I have a quick question about TLBs and ASIDs in ARMv8-A.
From what I understand (from ARM's programmer guide and Architecture Reference Manual) :
- Page/block descriptors (leaf MMU table entries) do not contain an ASID identifier, only a nG (non-global) bit, which says the ASID should be used for this page.
- The actual ASID value that is matched against the register value resides in the TLB. It is set when a page walk occurs and the corresponding entry is added to the TLB (with the current ASID, so that subsequent TLB lookups will check that the new ASID matches).
Say I want to use ASIDs to avoid updating tables when context switching. Each process has a resident ASID value. Process 1 some data at vaddr a1, process 2 at vaddr a2. I context switch from 1 to 2. During execution the TLB entry corresponding to a1 gets ejected (for some reason). Process 2 accesses a1, a TLB miss occurs, and a page walk happens, succeeds and stores process 1's entry using ASID2 value, giving process 2 access to process 1's data.
What am I not understanding? Shouldn't the ASID mechanic provide security between process 1 and 2 while avoiding updating tables?
Optional question: if all my programs have .text section at the same virtual address (at least, all programs have the same entry point address), do I need to update tables every time I context switch or can I have several entries matching the same vaddr, using different ASIDs?
It seems I had a misconception about ASIDs. I got the answer thanks to @artlessnoise's comment.
In the case I was describing, I missed the fact that we have to map process 2's pages at some point.
So what we actually do is this:
- Update tables: add process 2's pages, and remove any page process 2 must not see (including, in my example, page at address a1)

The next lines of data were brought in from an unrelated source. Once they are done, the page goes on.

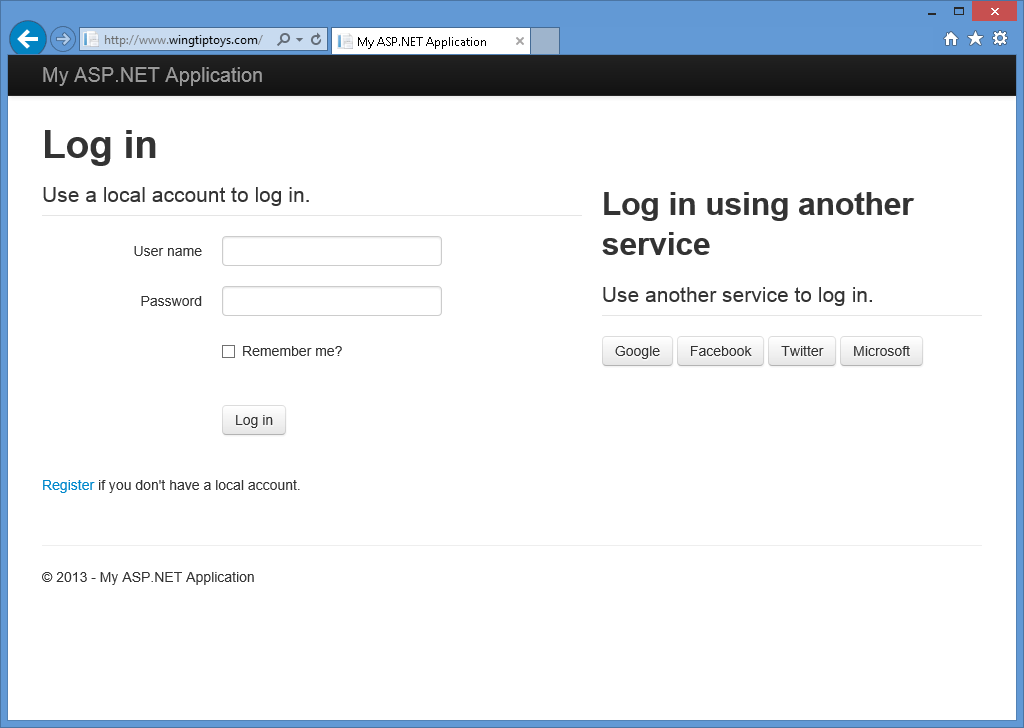This screenshot has width=1024, height=728.
Task: Click inside the Password field
Action: pyautogui.click(x=331, y=301)
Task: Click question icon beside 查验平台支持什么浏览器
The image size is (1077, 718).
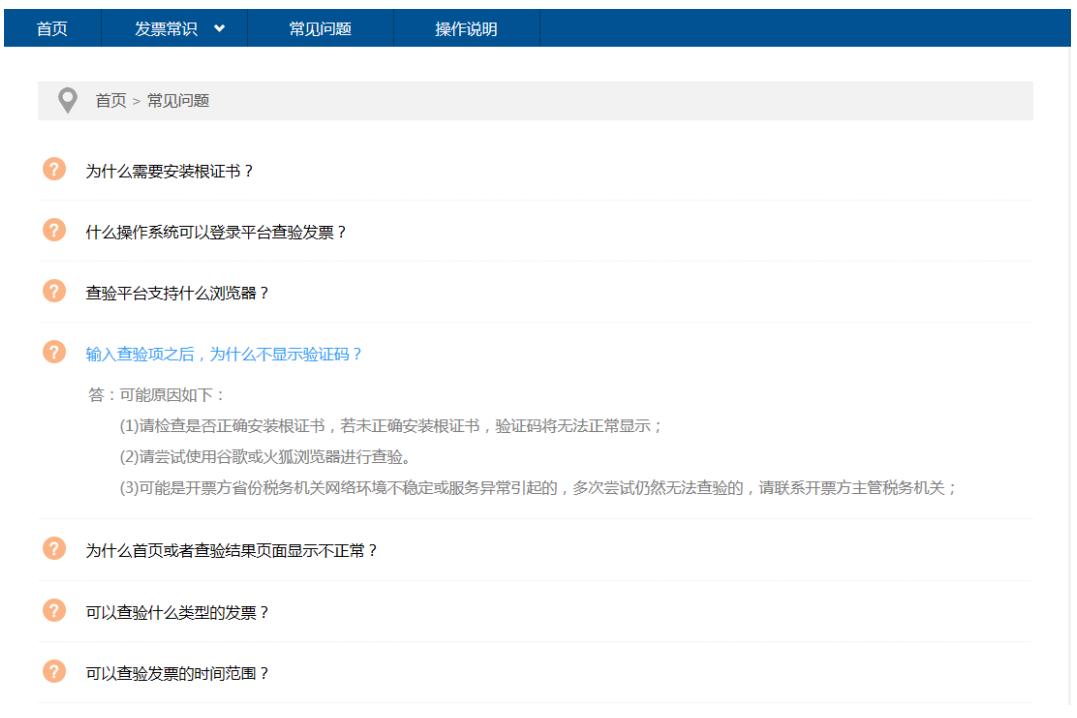Action: (x=54, y=291)
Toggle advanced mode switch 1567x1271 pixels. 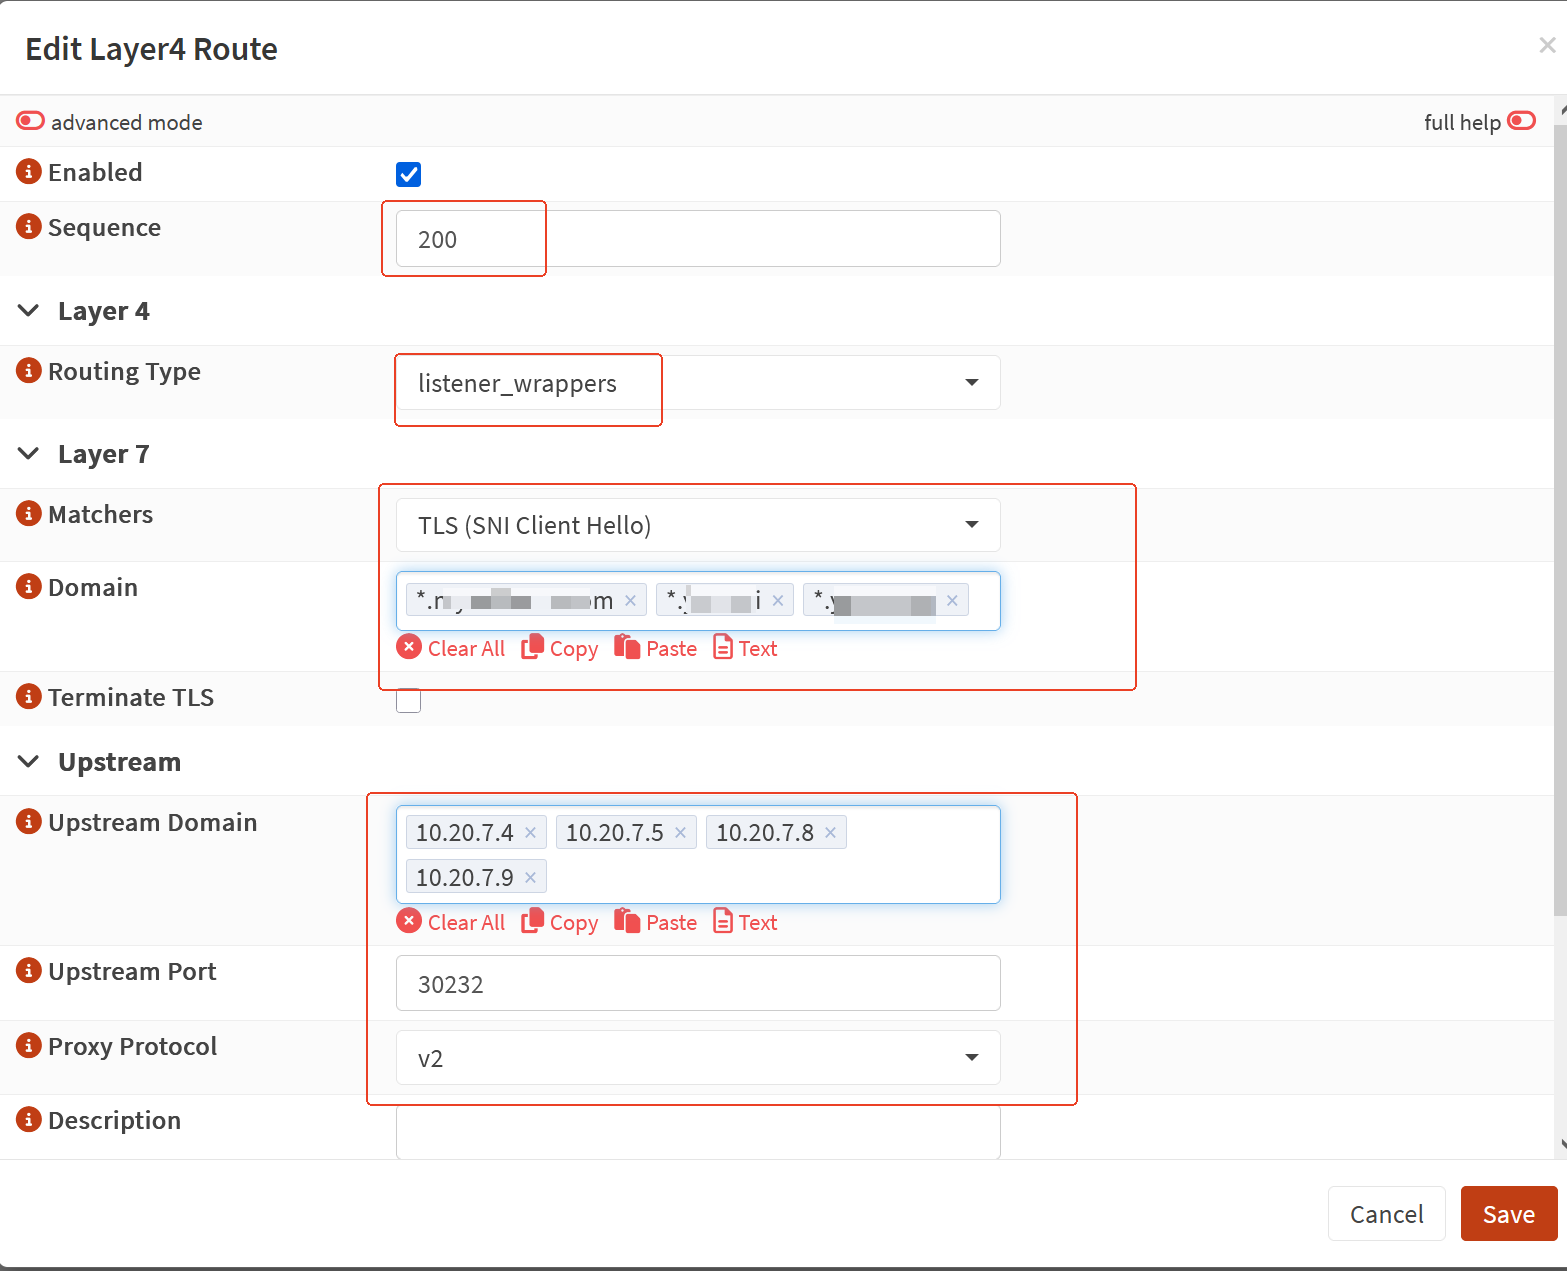click(30, 121)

- Change the ASID so any cached value with an old ASID cannot be used in TLB
- Start process 2. If process 1's corresponding page is still cached in TLB, it is ignored (since ASIDs mismatch). In both cases, a page walk happens, with the updated table containing only process-2-accessible pages.
So the (main) security is provided by the tables present when process 2 is running. And additional security in the TLB only is provided by the ASID mechanic, allowing us to not flush the TLB at every context switch.
EDIT: Another (far-fetched) solution would be to disable page walks for non-cached pages (trigger a MMU fault instead), and to manually check (from the kernel) process permissions every time a process accesses a non-cached page. It seems horrible performance-wise (as well as design-wise).